▶ **DIRECTIVE**:
Reproduce the following lines verbatim, keeping every one of them in its original order.

─── PROVIDED MATERIAL

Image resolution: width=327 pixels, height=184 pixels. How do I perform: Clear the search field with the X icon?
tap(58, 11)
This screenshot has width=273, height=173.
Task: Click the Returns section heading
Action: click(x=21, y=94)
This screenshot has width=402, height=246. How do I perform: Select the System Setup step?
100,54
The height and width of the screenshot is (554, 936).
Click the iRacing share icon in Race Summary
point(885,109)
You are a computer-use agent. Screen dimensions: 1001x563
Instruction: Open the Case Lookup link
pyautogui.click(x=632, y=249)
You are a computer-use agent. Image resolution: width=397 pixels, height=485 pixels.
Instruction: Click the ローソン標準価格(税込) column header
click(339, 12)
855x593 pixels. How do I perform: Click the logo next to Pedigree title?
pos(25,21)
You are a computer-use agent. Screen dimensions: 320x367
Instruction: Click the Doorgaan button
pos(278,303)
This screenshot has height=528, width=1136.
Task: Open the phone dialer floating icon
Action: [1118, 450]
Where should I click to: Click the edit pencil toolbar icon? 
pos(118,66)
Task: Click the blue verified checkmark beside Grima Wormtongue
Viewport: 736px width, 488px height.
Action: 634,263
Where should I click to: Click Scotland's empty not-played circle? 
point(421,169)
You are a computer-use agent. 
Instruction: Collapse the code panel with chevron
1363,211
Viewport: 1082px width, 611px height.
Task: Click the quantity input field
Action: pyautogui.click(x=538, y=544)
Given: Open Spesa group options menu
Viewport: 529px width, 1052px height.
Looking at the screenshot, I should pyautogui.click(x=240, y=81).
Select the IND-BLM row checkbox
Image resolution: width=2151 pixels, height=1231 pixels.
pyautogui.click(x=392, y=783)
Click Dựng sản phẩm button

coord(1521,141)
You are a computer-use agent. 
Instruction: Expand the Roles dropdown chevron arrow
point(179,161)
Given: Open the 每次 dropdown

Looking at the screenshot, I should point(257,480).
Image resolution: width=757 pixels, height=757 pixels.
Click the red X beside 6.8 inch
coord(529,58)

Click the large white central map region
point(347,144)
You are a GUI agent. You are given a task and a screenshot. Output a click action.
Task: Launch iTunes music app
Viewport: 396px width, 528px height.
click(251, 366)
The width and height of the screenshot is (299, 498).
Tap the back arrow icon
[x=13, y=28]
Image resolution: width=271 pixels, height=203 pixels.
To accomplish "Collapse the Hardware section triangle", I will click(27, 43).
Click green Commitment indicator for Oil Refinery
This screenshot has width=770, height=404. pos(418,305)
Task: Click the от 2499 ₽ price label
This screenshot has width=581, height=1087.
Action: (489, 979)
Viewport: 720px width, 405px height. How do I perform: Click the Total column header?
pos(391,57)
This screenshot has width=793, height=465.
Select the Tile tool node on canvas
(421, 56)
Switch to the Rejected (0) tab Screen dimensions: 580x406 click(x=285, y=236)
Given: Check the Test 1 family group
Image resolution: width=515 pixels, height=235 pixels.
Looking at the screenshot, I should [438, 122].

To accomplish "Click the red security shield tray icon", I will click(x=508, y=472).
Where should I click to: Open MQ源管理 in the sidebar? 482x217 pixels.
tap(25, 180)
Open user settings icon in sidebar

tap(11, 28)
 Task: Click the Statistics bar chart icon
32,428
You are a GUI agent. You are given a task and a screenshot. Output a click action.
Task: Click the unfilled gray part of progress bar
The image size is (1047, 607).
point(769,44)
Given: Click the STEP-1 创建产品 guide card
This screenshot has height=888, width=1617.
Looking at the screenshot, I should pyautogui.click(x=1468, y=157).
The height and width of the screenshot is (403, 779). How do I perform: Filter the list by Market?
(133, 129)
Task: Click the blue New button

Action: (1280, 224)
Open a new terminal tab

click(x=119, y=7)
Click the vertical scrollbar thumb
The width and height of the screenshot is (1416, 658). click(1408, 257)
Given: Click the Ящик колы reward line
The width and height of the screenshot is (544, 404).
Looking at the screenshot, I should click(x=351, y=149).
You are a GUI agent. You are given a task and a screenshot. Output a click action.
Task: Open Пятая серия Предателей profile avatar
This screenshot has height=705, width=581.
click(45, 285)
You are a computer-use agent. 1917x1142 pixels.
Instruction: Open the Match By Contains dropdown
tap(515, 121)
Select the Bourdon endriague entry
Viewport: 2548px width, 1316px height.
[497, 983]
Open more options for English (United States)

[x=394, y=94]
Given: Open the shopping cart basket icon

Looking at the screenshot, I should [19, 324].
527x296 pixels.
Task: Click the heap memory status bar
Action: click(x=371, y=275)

──────

▶ **RESPONSE BELOW**:
Image resolution: width=327 pixels, height=184 pixels. How do I perform: Clear the search field with the X icon?
tap(58, 11)
This screenshot has width=273, height=173.
Task: Click the Returns section heading
Action: click(x=21, y=94)
This screenshot has width=402, height=246. How do I perform: Select the System Setup step?
100,54
The height and width of the screenshot is (554, 936).
Click the iRacing share icon in Race Summary
point(885,109)
You are a computer-use agent. Screen dimensions: 1001x563
Instruction: Open the Case Lookup link
pyautogui.click(x=632, y=249)
You are a computer-use agent. Image resolution: width=397 pixels, height=485 pixels.
Instruction: Click the ローソン標準価格(税込) column header
click(339, 12)
855x593 pixels. How do I perform: Click the logo next to Pedigree title?
pos(25,21)
You are a computer-use agent. Screen dimensions: 320x367
Instruction: Click the Doorgaan button
pos(278,303)
This screenshot has height=528, width=1136.
Task: Open the phone dialer floating icon
Action: [1118, 450]
Where should I click to: Click the edit pencil toolbar icon? 
pos(118,66)
Task: Click the blue verified checkmark beside Grima Wormtongue
Viewport: 736px width, 488px height.
Action: 634,263
Where should I click to: Click Scotland's empty not-played circle? 
point(421,169)
You are a computer-use agent. 
Instruction: Collapse the code panel with chevron
1363,211
Viewport: 1082px width, 611px height.
Task: Click the quantity input field
Action: pyautogui.click(x=538, y=544)
Given: Open Spesa group options menu
Viewport: 529px width, 1052px height.
Looking at the screenshot, I should pyautogui.click(x=240, y=81).
Select the IND-BLM row checkbox
Image resolution: width=2151 pixels, height=1231 pixels.
pyautogui.click(x=392, y=783)
Click Dựng sản phẩm button

coord(1521,141)
You are a computer-use agent. 
Instruction: Expand the Roles dropdown chevron arrow
point(179,161)
Given: Open the 每次 dropdown

Looking at the screenshot, I should point(257,480).
Image resolution: width=757 pixels, height=757 pixels.
Click the red X beside 6.8 inch
coord(529,58)

Click the large white central map region
point(347,144)
You are a GUI agent. You are given a task and a screenshot. Output a click action.
Task: Launch iTunes music app
Viewport: 396px width, 528px height.
click(251, 366)
The width and height of the screenshot is (299, 498).
Tap the back arrow icon
[x=13, y=28]
Image resolution: width=271 pixels, height=203 pixels.
To accomplish "Collapse the Hardware section triangle", I will click(27, 43).
Click green Commitment indicator for Oil Refinery
This screenshot has width=770, height=404. pos(418,305)
Task: Click the от 2499 ₽ price label
This screenshot has width=581, height=1087.
Action: (489, 979)
Viewport: 720px width, 405px height. How do I perform: Click the Total column header?
pos(391,57)
This screenshot has width=793, height=465.
Select the Tile tool node on canvas
(421, 56)
Switch to the Rejected (0) tab Screen dimensions: 580x406 click(x=285, y=236)
Given: Check the Test 1 family group
Image resolution: width=515 pixels, height=235 pixels.
Looking at the screenshot, I should [438, 122].

To accomplish "Click the red security shield tray icon", I will click(x=508, y=472).
Where should I click to: Open MQ源管理 in the sidebar? 482x217 pixels.
tap(25, 180)
Open user settings icon in sidebar

tap(11, 28)
 Task: Click the Statistics bar chart icon
32,428
You are a GUI agent. You are given a task and a screenshot. Output a click action.
Task: Click the unfilled gray part of progress bar
The image size is (1047, 607).
point(769,44)
Given: Click the STEP-1 创建产品 guide card
This screenshot has height=888, width=1617.
Looking at the screenshot, I should pyautogui.click(x=1468, y=157).
The height and width of the screenshot is (403, 779). How do I perform: Filter the list by Market?
(133, 129)
Task: Click the blue New button

Action: (1280, 224)
Open a new terminal tab

click(x=119, y=7)
Click the vertical scrollbar thumb
The width and height of the screenshot is (1416, 658). click(1408, 257)
Given: Click the Ящик колы reward line
The width and height of the screenshot is (544, 404).
Looking at the screenshot, I should click(x=351, y=149).
You are a GUI agent. You are given a task and a screenshot. Output a click action.
Task: Open Пятая серия Предателей profile avatar
This screenshot has height=705, width=581.
click(45, 285)
You are a computer-use agent. 1917x1142 pixels.
Instruction: Open the Match By Contains dropdown
tap(515, 121)
Select the Bourdon endriague entry
Viewport: 2548px width, 1316px height.
[497, 983]
Open more options for English (United States)

[x=394, y=94]
Given: Open the shopping cart basket icon

Looking at the screenshot, I should [19, 324].
527x296 pixels.
Task: Click the heap memory status bar
Action: click(x=371, y=275)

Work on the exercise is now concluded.